News

Refugee family reunited with relatives

April 14, 2022

Ukrainian refugee family reunited with relatives in U.S.

April 14, 2022 NBC News By Kelsy Kershaw and Andrew Davis

WESTFIELD, Mass. — When the bombing started, they hid in the basement.

Ivan Yemelianov, 36; Liudmyla Yemelianova, known as Myla, 38; and their four young children fled their home near Kyiv, Ukraine, almost two months ago, after Russia invaded their country.

From their new home in Westfield, the couple recalled their long journey from Eastern Europe to the U.S., where they touched down at John F. Kennedy International Airport on April 6. They spoke in Ukrainian and Russian through a translator.

“When the war started, we heard explosions, when the shelling was happening. And we had to go to the basement,” Myla Yemelianova said. “At first, they [the children] didn’t understand what we were doing there, were frightened a little. It was, of course, scary. We had to hide. And when we come here, of course we feel calm, safe.”

The parents and their children — Viktor Filimonov, 11; Milana, 6; Anna, 2; and Veronika, 9 months — are among about a dozen Ukrainians who were resettled in the U.S. in March through the federal refugee program. Another 704 Ukrainian refugees have been resettled in the U.S. since October through a separate State Department program.

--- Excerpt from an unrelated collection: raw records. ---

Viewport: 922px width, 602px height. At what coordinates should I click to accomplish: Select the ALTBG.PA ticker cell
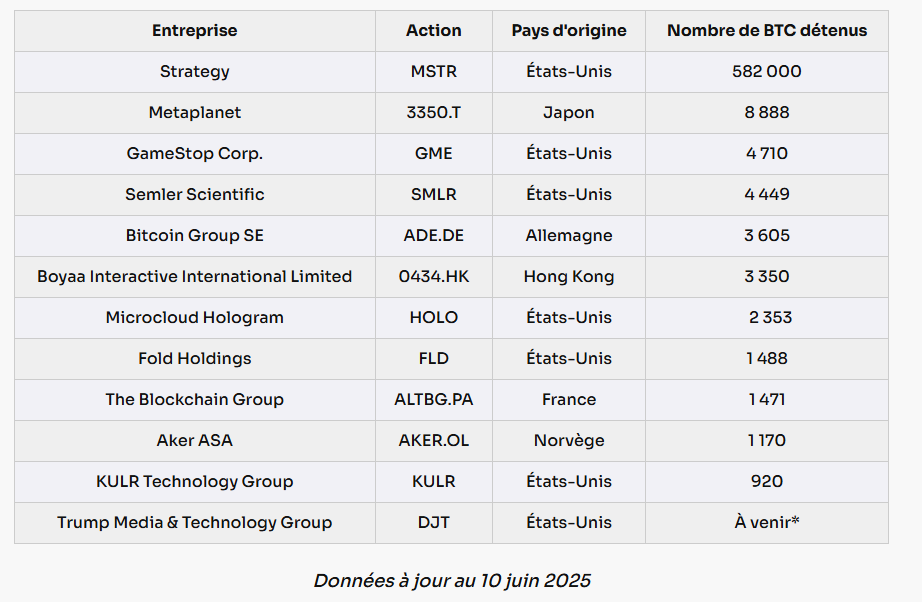tap(433, 399)
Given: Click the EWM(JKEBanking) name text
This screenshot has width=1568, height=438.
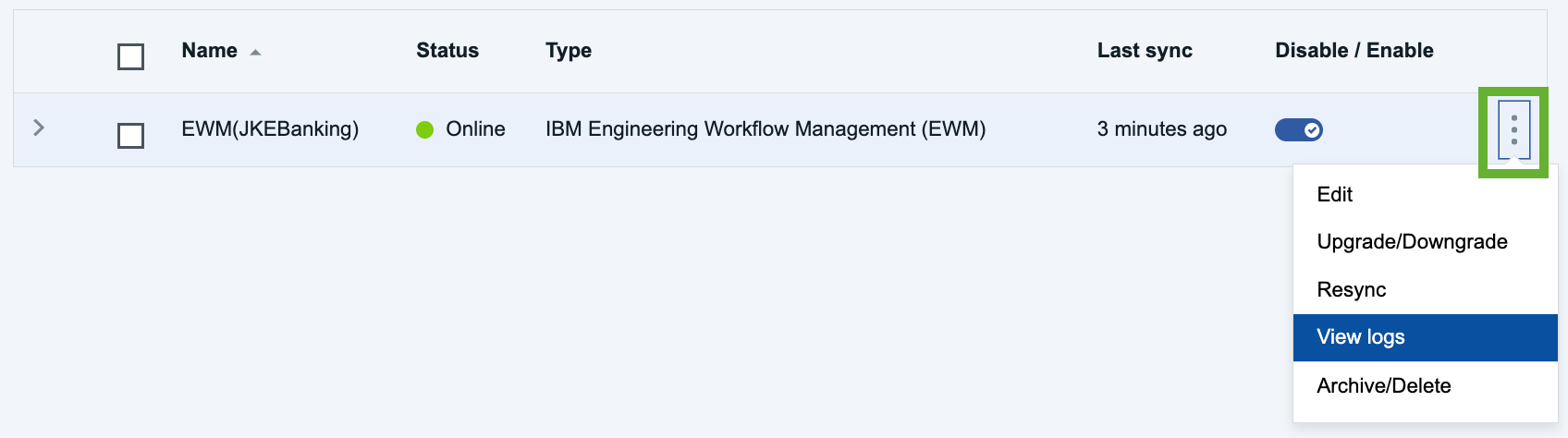Looking at the screenshot, I should click(x=270, y=129).
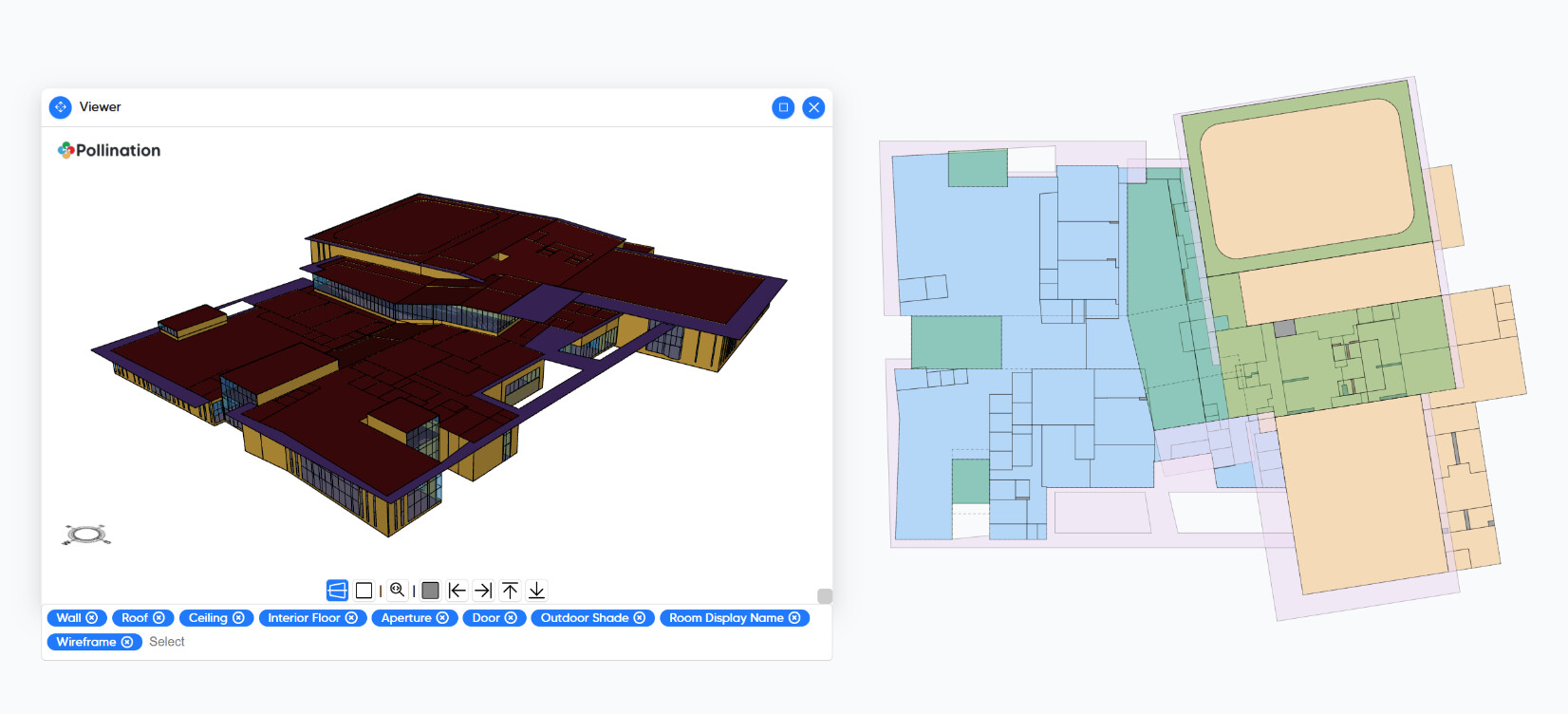Click the Pollination logo link
The height and width of the screenshot is (714, 1568).
109,150
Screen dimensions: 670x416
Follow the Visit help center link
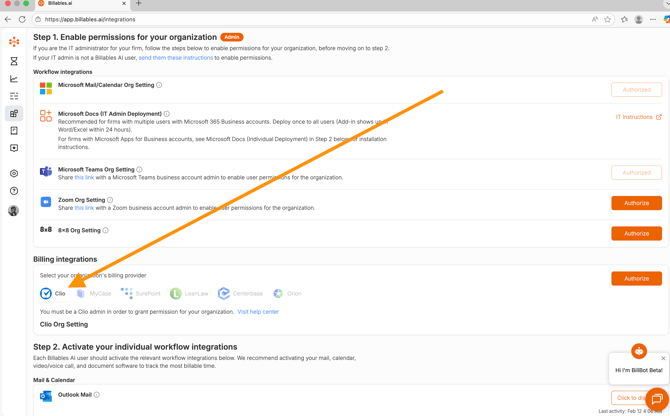coord(258,312)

Additionally, thousands of Ukrainians have massed at the U.S.-Mexico border to request asylum.

Ivan Yemelianov was a user experience designer with Kyivstar, one of the largest telecommunication companies in Ukraine’s capital. Myla Yemelianova was a technical engineer at an aircraft factory before the births of Anna and Veronika.

The family spent about two weeks traveling roughly 700 miles from Kyiv to Vinnytsya, then on to Chernivtsi in western Ukraine before going to Suceava and Bucharest in Romania. They stayed there for about a month before flying to the U.S.

“Even after the war had already begun, we could not fathom that it began. There was a feeling that it could not be,” Ivan Yemelianov said. “The first two weeks, maybe longer, we could not react normally to sudden noises.”

Anna, 2, standing with her grandmother at the playground across the street from her family’s new home in Westfield, Mass., on April 7.

 Anna, 2, standing with her grandmother at the playground across the street from her family’s new home in Westfield, Mass., on April 7.Julian Spath / Lutheran Immigration and Refugee Service

Lutheran Immigration and Refugee Service — a faith-based nonprofit organization that works exclusively with refugees, asylum-seekers and other vulnerable populations — helped the family get settled and acclimated to their new home.

The organization is among nine resettlement agencies in the U.S. that take over once a family or individual is granted official refugee status from United States Citizenship and Immigration Services.